> _Directives_
**A)** Answer these questions from the cloud-init status section:
(i) Which jq filter does the section use to check recoverable errors in the init boot stage?
(ii) In which file and class are the definitions of cloud-init extended_status found?
(iii) In which version is the key 'ca-certs' scheduled to be removed?
**B)** From the cloud-init status section, copy the passage starting with "cloud-init status --format json | jq .init.recoverable_errors" and going on through "found in cloudinit/cmd/status.py::UXAppStatus.".

> _Document section_
--------------------
To see the aggregate recoverable errors from all stages:

$ cloud-init status --format json | jq .recoverable_errors
{
  "WARNING": [
	"Failed at merging in cloud config part from part-001: empty cloud config",
	"No template found in /etc/cloud/templates for template named sources.list.ubuntu.deb822",
	"No template found in /etc/cloud/templates for template named sources.list",
	"No template found, not rendering /etc/apt/sources.list.d/ubuntu.sources"
  ]
}

Or to check for errors in a specific boot stage

cloud-init status --format json | jq .init.recoverable_errors
{
  "DEPRECATED": [
	"Deprecated cloud-config provided:\nca-certs:  Deprecated in version 22.3. Use ``ca_certs`` instead.",
	"Key 'ca-certs' is deprecated in 22.1 and scheduled to be removed in 27.1. Use 'ca_certs' instead."
  ]
}

Appendix A: States of cloud-init

Definitions of cloud-init extended_status can be found in cloudinit/cmd/status.py::UXAppStatus.
Consumers of cloud-init that want to make use of this output can expect to parse the following states:

"not running"
"running"
"done"
"error"
"degraded done"
"degraded running"
"disabled"

Appendix B: Classes of recoverable errors

All errors logged at a level of WARNING or higher (including cloud-init’s builtin DEPRECATED log level) will be exported via this interface. These recoverable errors are categorized by the level at which they are logged, and may be

WARNING
DEPRECATED
ERROR
CRITICAL
--------------------
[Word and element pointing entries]
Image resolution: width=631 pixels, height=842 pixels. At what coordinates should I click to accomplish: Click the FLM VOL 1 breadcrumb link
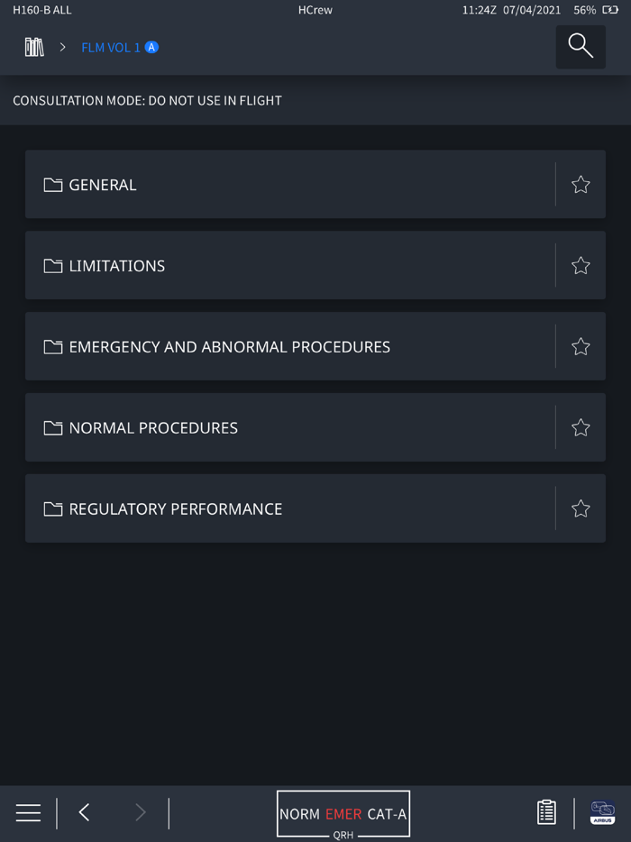[110, 47]
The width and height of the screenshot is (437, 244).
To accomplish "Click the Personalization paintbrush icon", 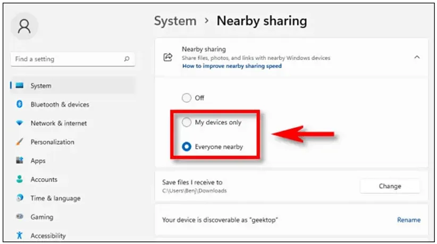I will point(20,142).
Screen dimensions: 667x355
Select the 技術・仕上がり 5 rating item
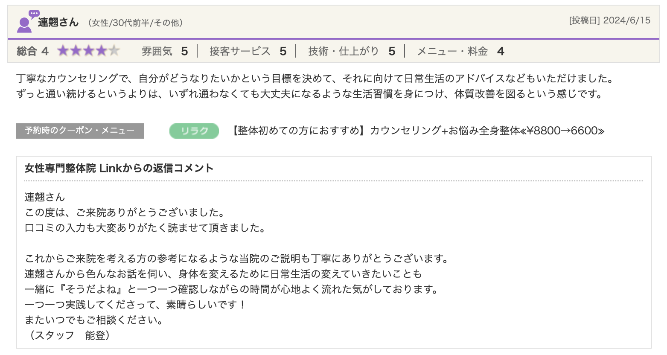coord(352,52)
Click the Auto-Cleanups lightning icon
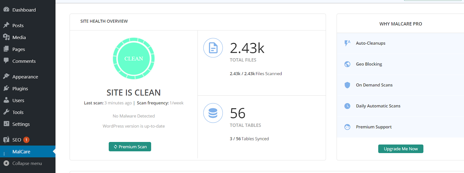Screen dimensions: 464x173 (347, 43)
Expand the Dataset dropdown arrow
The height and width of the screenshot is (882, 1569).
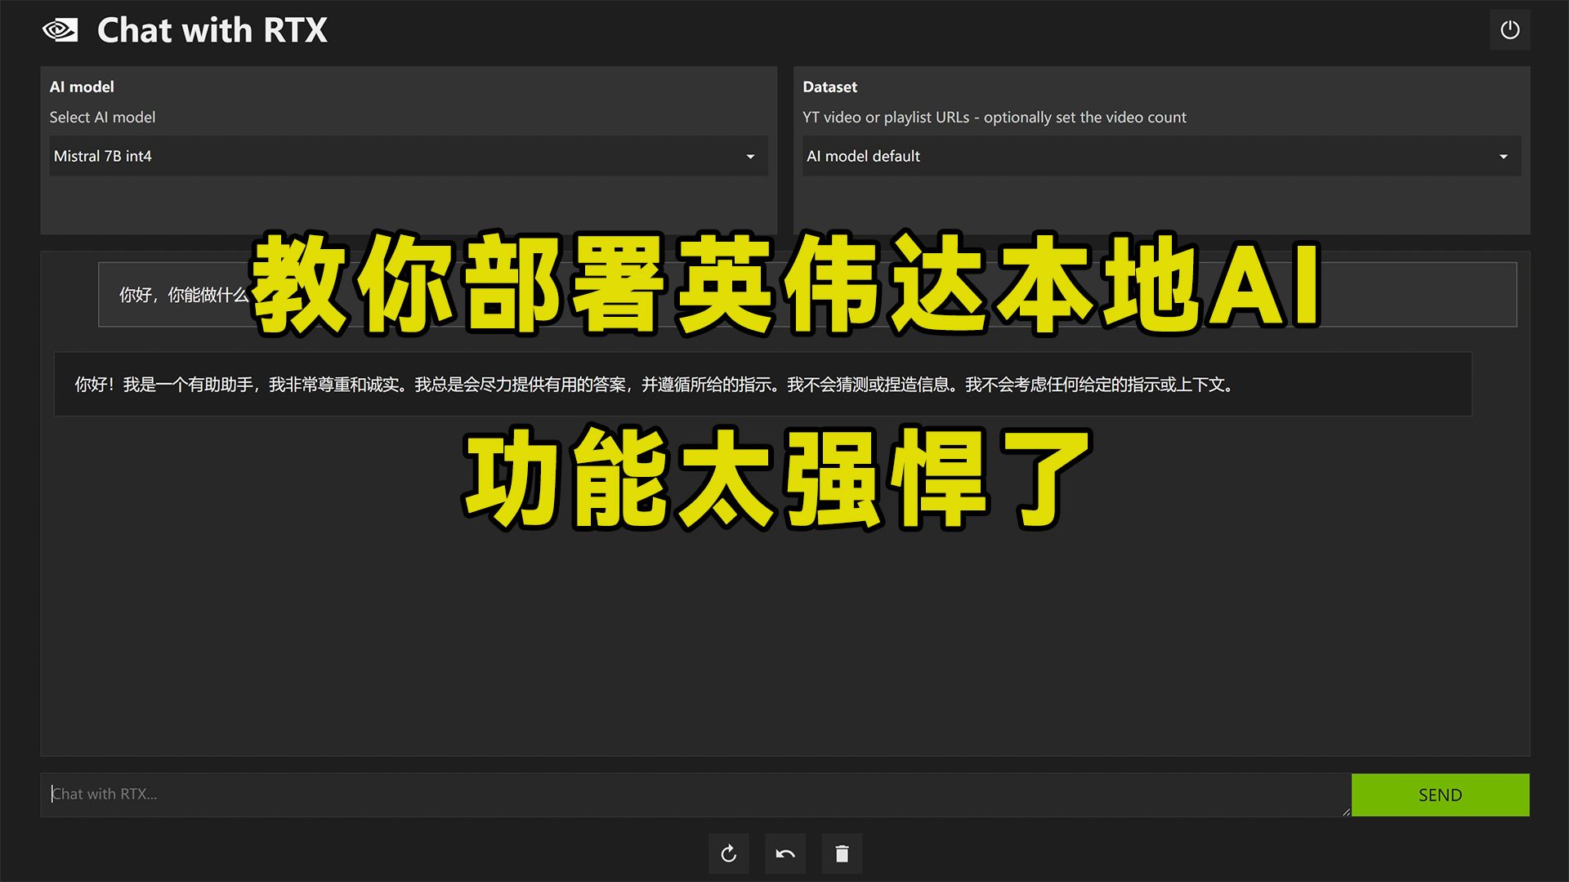click(x=1503, y=156)
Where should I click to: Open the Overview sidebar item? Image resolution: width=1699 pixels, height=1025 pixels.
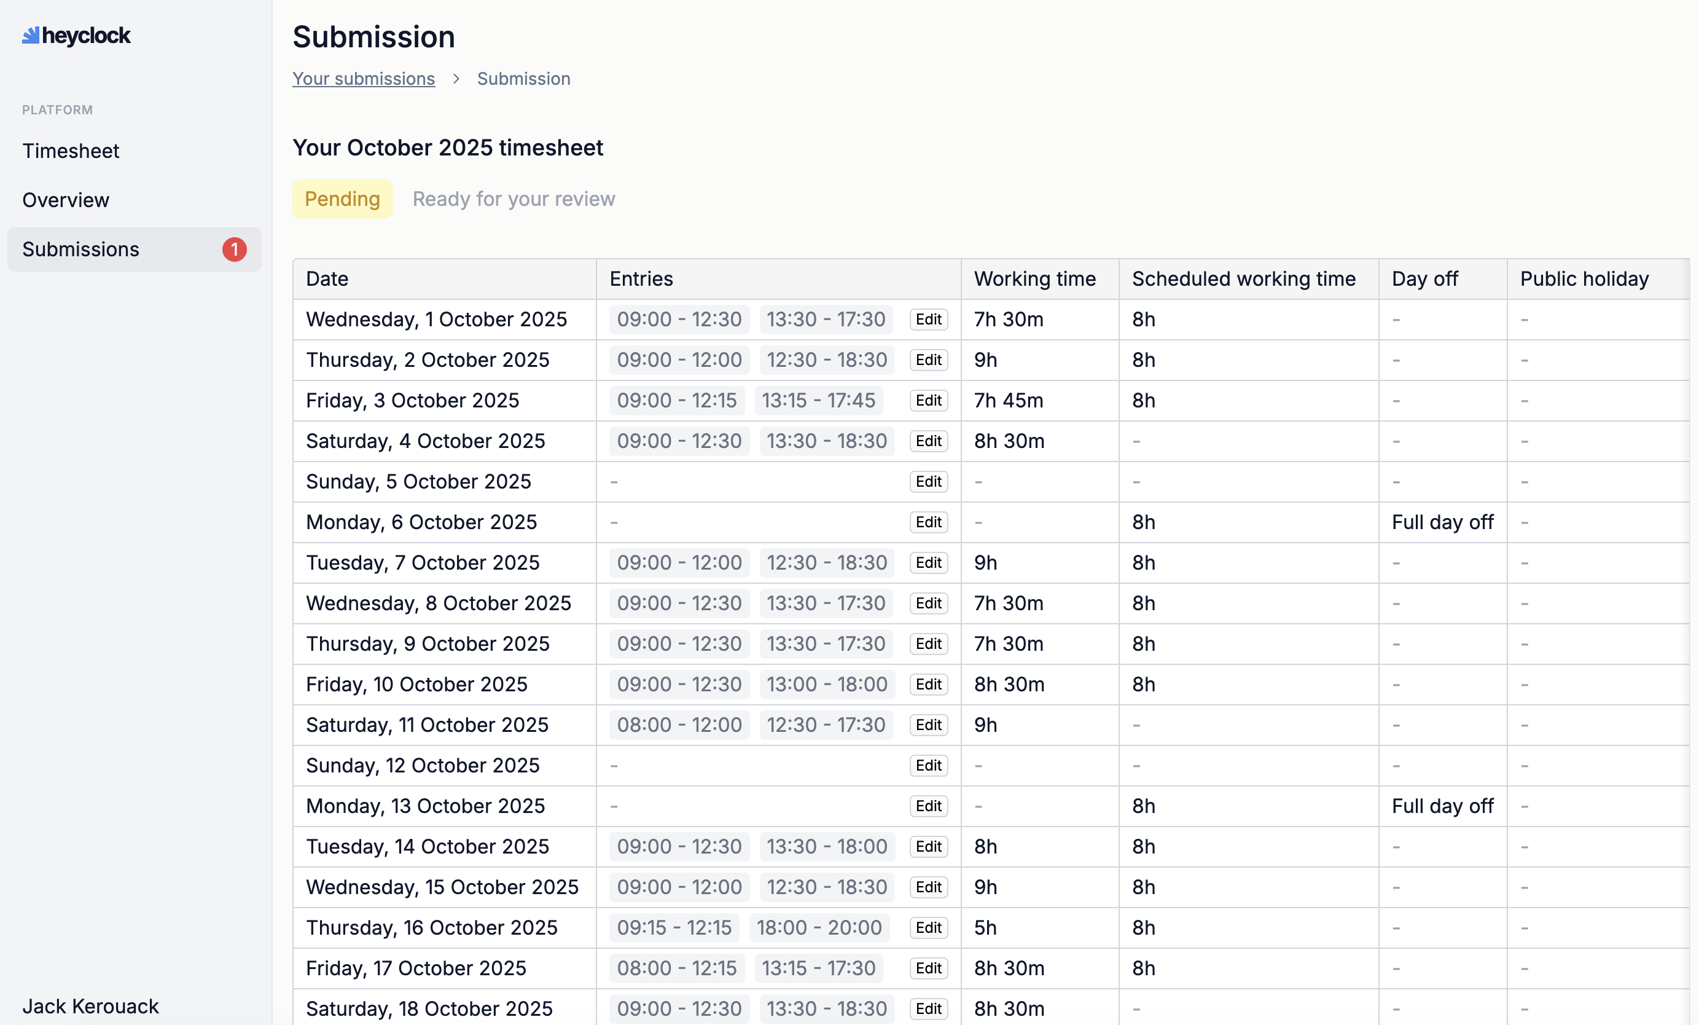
--------------------
> _Task results_
**A)**
(i) .init.recoverable_errors
(ii) cloudinit/cmd/status.py::UXAppStatus
(iii) 27.1

**B)**
cloud-init status --format json | jq .init.recoverable_errors
{
  "DEPRECATED": [
	"Deprecated cloud-config provided:\nca-certs:  Deprecated in version 22.3. Use ``ca_certs`` instead.",
	"Key 'ca-certs' is deprecated in 22.1 and scheduled to be removed in 27.1. Use 'ca_certs' instead."
  ]
}

Appendix A: States of cloud-init

Definitions of cloud-init extended_status can be found in cloudinit/cmd/status.py::UXAppStatus.